Aim of the task — Return, from the lines below, each one that includes the word "This".
Data listing below:
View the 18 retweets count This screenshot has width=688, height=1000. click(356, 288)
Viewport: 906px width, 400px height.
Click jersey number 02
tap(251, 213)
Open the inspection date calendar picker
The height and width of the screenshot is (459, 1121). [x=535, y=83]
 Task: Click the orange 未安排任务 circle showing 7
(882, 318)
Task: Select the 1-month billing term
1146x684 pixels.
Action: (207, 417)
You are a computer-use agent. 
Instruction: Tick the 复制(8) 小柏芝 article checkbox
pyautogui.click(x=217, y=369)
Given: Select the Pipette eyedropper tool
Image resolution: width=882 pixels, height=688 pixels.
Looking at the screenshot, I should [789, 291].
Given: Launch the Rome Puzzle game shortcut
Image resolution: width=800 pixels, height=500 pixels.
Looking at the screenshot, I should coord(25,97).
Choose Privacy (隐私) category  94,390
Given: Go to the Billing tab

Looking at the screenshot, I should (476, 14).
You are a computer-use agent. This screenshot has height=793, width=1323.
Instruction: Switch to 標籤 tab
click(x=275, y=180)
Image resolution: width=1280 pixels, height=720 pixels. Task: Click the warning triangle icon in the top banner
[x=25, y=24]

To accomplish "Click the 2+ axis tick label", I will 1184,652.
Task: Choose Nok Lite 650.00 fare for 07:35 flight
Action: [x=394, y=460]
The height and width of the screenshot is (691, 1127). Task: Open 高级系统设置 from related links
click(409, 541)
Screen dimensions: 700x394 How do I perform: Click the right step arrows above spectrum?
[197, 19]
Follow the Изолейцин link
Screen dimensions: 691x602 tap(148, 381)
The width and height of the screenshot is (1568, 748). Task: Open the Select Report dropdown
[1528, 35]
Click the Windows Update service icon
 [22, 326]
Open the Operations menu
End of Data listing.
Solution —
View the 18 retweets count This screenshot has width=688, height=1000. click(356, 288)
You are a computer-use agent. This screenshot has height=793, width=1323.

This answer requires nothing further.